[How to complete this task] Only the lines that contain the string "computer" belong in the answer; pull them from the records.

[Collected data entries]
§

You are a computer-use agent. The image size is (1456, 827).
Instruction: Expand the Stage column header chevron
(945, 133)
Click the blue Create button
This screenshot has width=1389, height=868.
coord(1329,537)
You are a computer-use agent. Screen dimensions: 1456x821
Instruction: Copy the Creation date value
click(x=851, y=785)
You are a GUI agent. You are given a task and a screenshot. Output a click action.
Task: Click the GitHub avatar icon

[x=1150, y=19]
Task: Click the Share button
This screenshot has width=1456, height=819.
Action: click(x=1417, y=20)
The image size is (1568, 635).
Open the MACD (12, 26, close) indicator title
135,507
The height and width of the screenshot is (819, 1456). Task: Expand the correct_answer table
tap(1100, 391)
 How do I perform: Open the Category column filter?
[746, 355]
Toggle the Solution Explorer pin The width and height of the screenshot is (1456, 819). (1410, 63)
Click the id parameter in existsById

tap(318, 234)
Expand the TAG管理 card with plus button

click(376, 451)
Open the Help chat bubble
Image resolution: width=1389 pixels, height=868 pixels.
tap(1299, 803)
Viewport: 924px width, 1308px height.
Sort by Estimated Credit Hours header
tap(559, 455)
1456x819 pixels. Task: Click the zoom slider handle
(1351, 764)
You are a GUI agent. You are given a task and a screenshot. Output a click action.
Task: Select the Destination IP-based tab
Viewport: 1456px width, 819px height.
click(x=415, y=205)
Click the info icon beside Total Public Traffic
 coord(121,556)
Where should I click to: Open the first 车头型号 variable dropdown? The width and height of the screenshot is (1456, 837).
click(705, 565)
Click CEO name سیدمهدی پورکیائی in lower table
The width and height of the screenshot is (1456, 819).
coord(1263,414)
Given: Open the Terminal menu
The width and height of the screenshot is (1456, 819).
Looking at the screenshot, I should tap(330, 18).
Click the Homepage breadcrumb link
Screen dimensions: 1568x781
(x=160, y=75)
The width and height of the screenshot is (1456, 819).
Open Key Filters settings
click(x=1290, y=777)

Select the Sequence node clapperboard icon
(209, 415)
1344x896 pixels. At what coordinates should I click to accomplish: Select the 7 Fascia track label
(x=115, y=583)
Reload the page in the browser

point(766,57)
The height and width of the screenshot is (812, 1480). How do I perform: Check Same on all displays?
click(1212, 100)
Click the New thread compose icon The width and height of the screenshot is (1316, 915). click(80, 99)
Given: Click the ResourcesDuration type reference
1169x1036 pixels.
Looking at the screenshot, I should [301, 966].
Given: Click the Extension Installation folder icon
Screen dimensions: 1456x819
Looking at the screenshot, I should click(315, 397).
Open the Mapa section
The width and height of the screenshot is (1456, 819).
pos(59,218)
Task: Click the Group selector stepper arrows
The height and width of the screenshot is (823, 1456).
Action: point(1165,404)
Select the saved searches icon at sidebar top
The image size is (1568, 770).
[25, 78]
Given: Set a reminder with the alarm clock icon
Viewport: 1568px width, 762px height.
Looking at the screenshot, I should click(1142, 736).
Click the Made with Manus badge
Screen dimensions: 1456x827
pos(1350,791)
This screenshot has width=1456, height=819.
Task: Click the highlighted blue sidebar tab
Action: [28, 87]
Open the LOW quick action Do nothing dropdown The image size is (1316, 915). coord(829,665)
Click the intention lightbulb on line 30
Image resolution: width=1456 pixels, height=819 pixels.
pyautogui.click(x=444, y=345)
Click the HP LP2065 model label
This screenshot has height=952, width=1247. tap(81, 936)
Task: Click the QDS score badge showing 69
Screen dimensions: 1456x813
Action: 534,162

§

[Response for this exercise]
You are a computer-use agent. The image size is (1456, 827).
You are a computer-use agent. Screen dimensions: 1456x821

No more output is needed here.